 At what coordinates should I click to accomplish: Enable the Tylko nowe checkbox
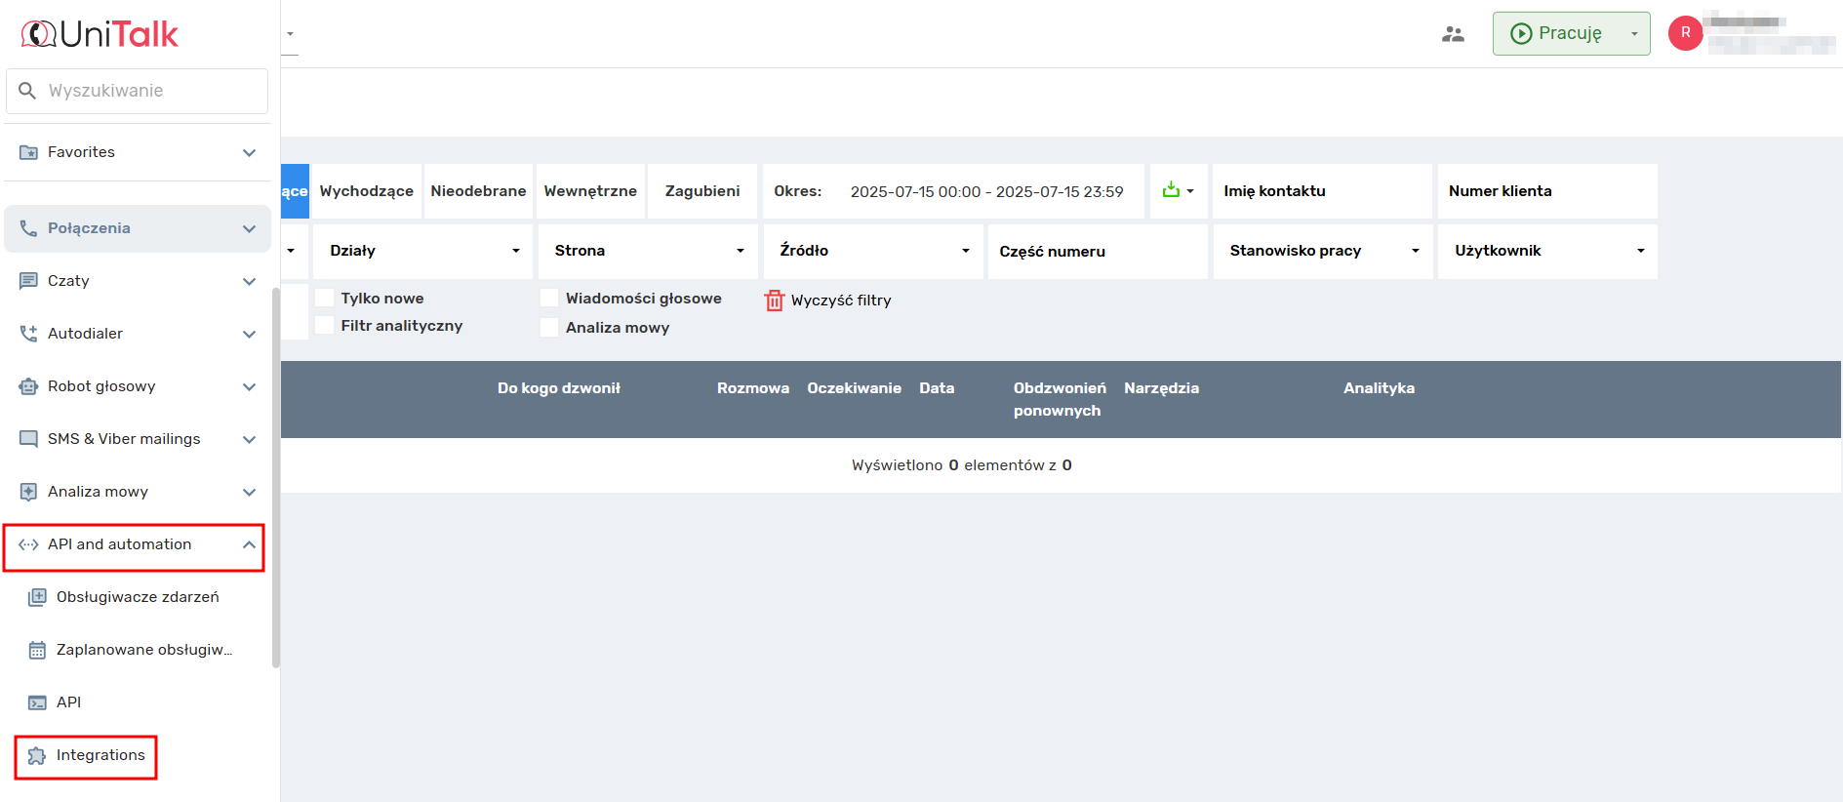click(x=325, y=298)
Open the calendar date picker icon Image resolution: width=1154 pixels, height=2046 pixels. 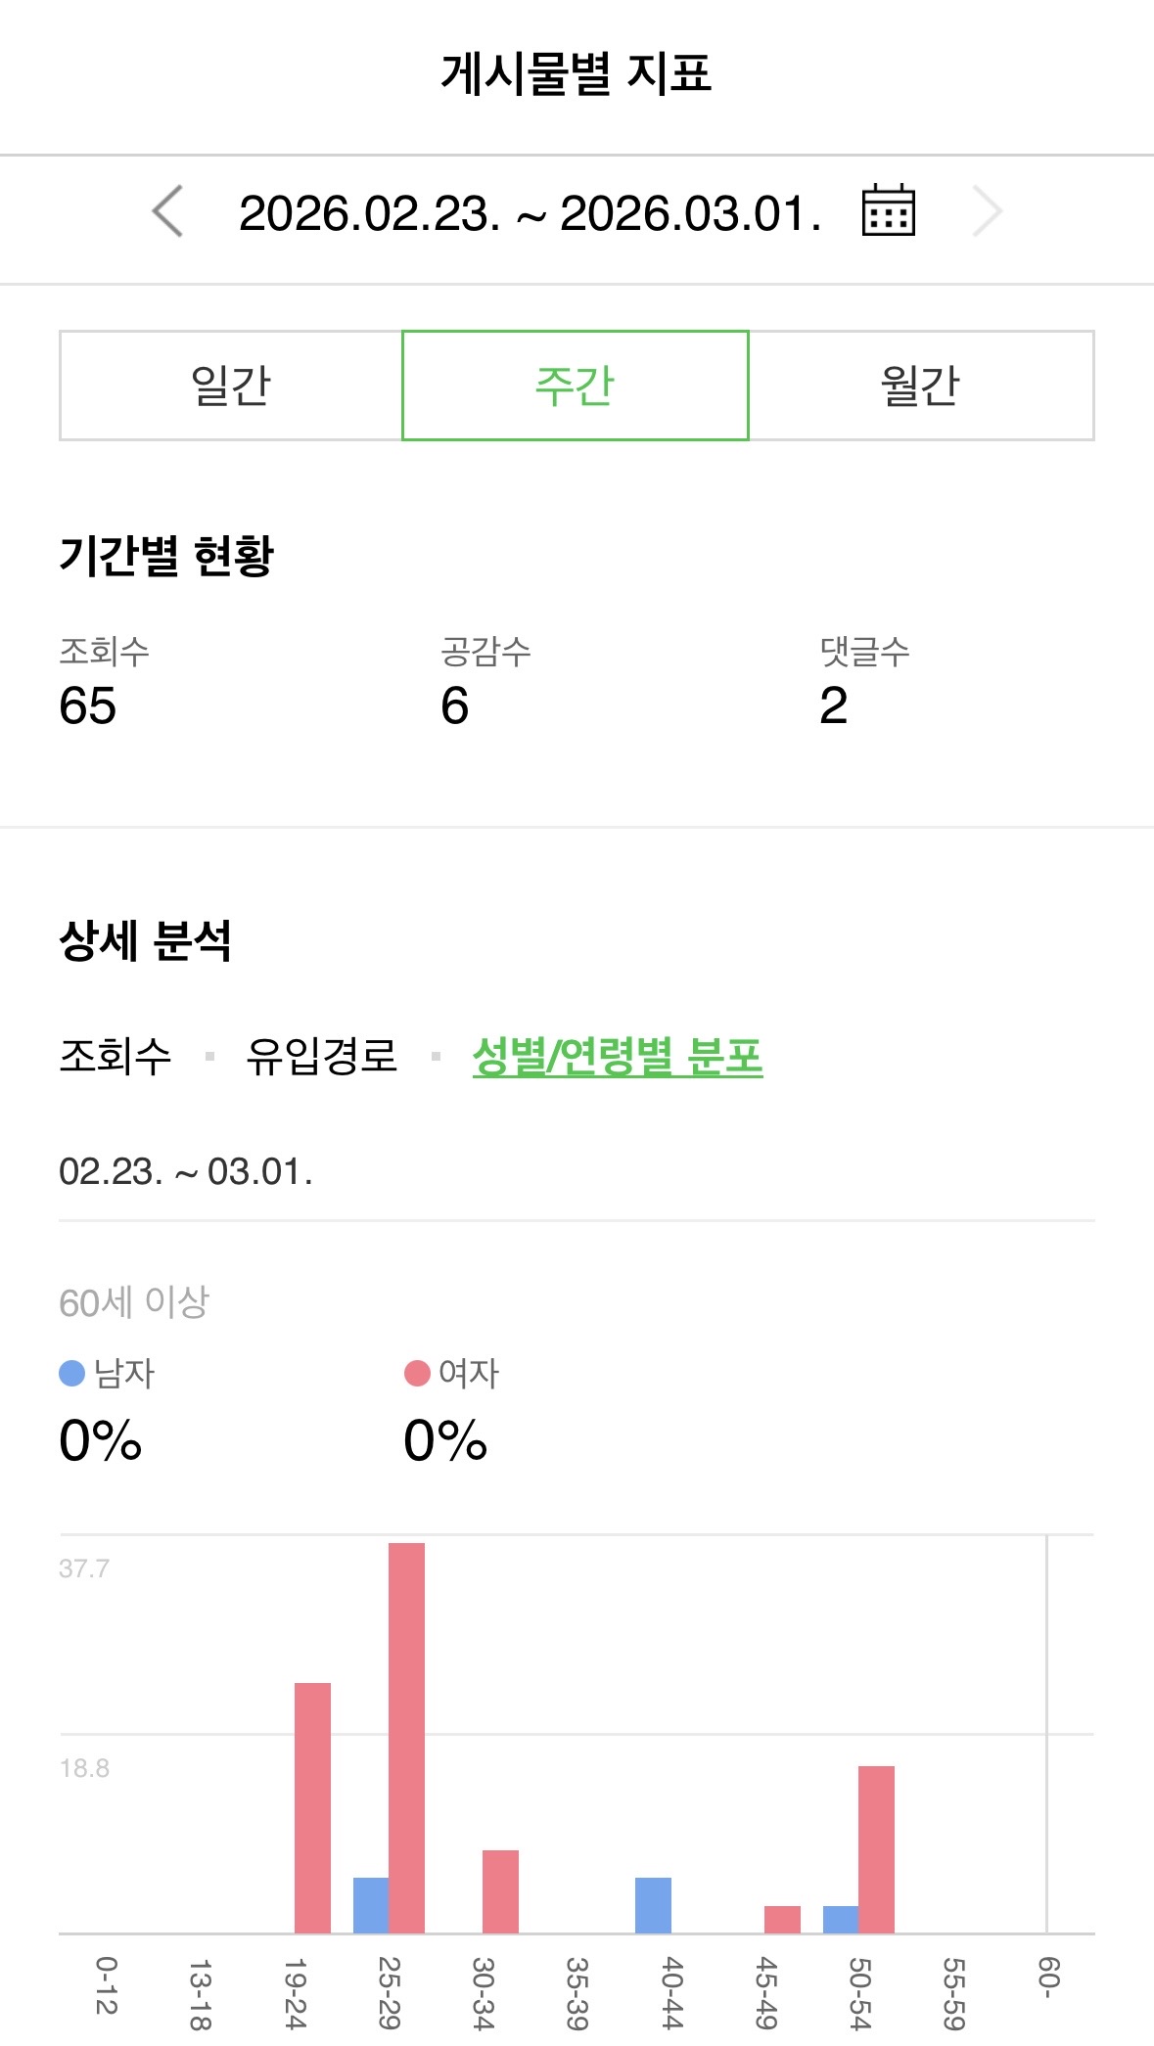click(888, 210)
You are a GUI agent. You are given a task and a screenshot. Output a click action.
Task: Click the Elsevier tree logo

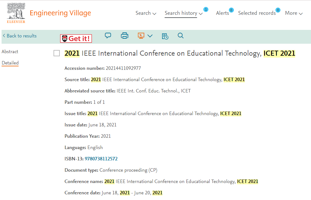click(16, 13)
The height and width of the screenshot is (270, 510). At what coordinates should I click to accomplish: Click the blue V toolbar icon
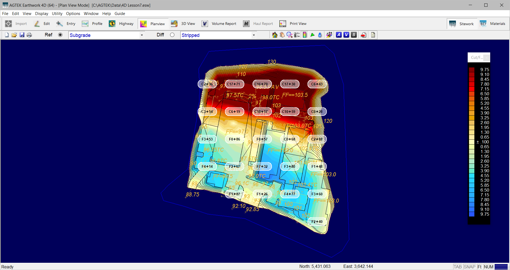coord(346,35)
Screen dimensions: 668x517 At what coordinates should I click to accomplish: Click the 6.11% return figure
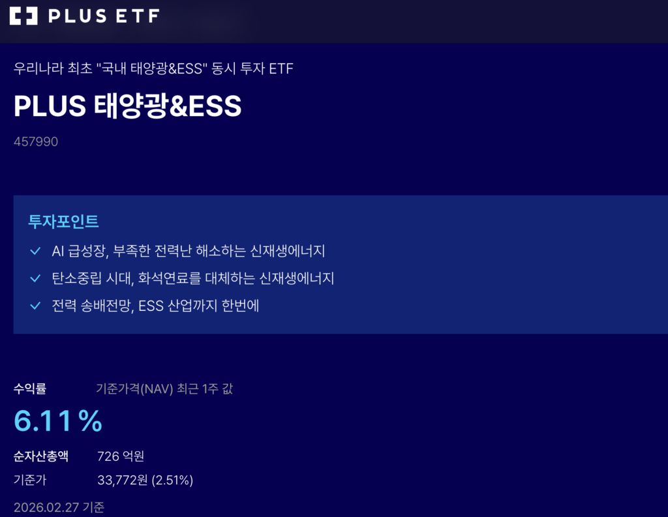point(58,421)
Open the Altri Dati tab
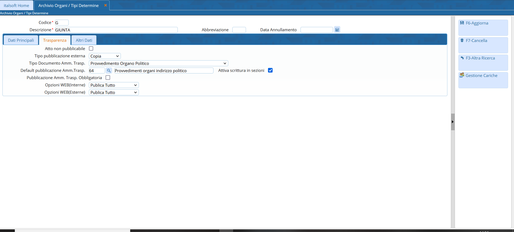Viewport: 514px width, 232px height. (x=84, y=40)
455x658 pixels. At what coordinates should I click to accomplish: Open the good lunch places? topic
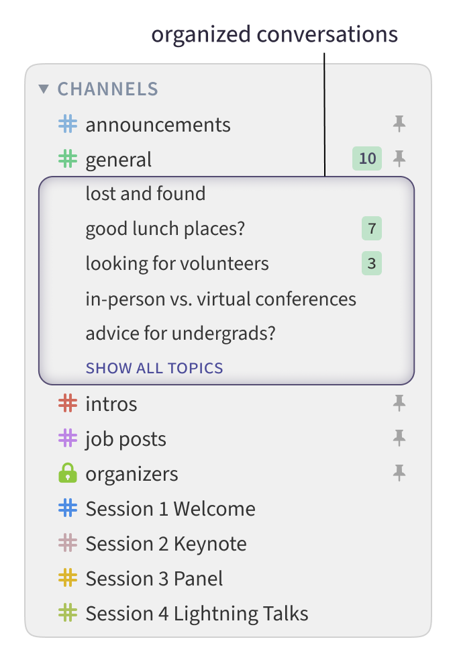165,229
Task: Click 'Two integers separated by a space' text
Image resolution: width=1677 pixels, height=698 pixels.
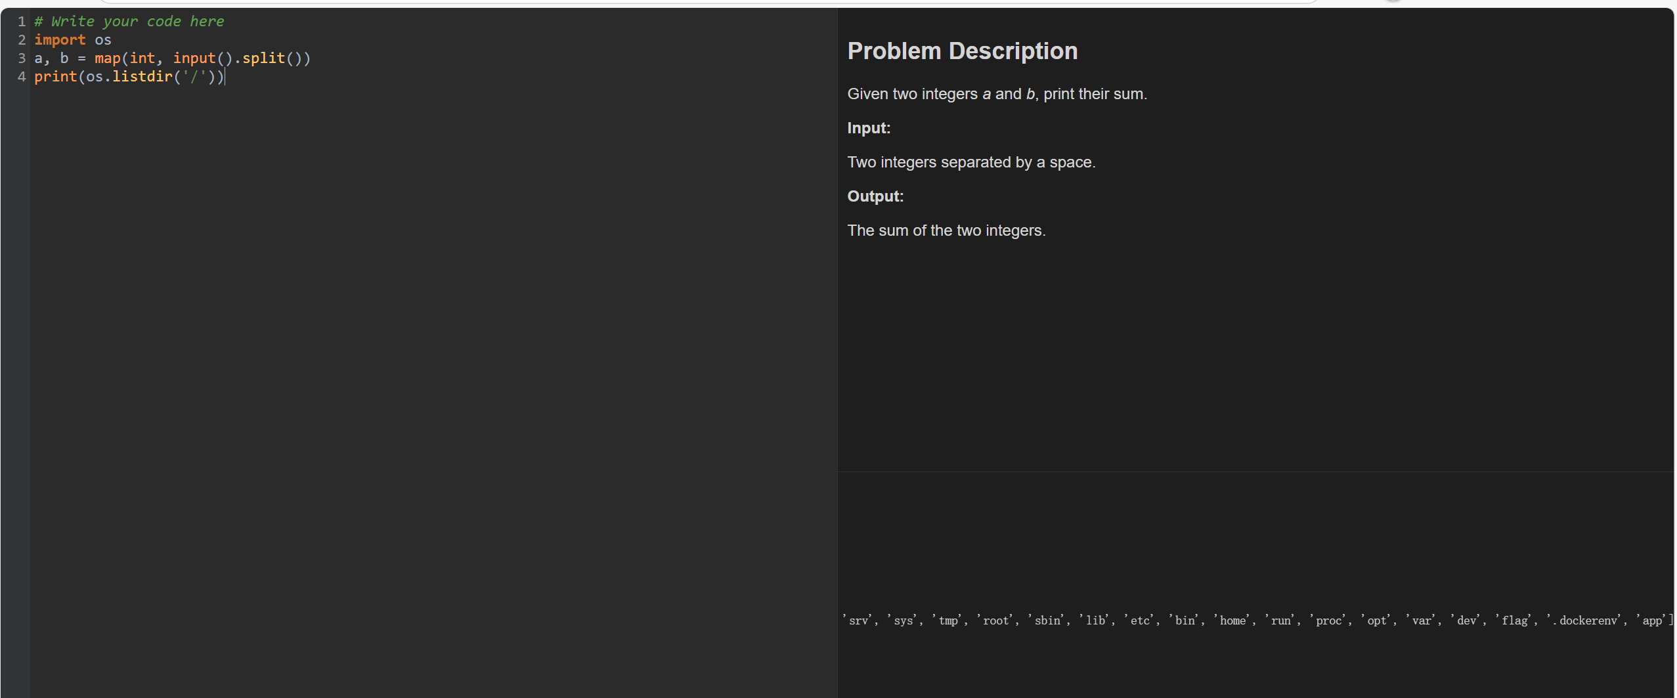Action: coord(970,162)
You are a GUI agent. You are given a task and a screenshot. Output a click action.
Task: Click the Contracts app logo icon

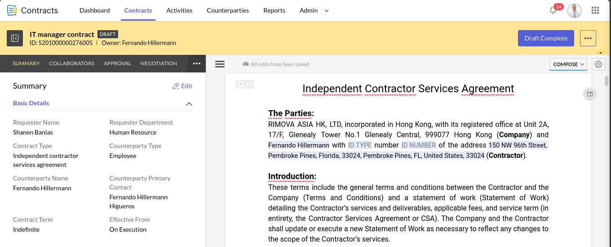coord(12,10)
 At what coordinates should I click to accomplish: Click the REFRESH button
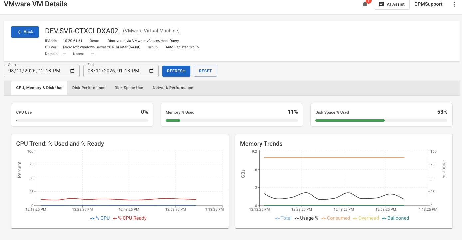click(176, 71)
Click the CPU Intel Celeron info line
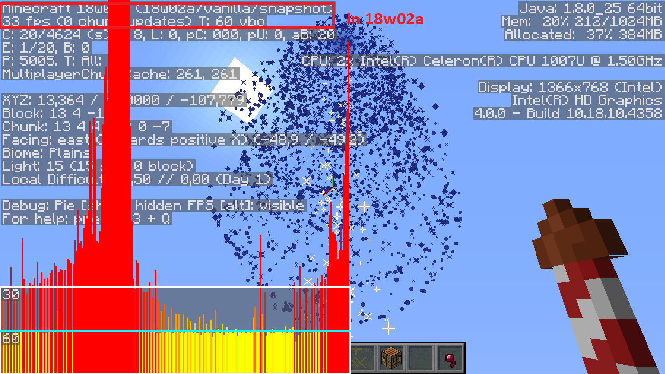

------------------------------

▶ [AIM OF THE EXERCISE]:
Could you set down nothing but the lines from the one containing "the REFRESH button" through the last line of the records above, both ends included, exactly as given and free of pictures?

▶ [RESULT]:
 At what coordinates should I click to accomplish: Click the REFRESH button
click(176, 71)
Click the CPU Intel Celeron info line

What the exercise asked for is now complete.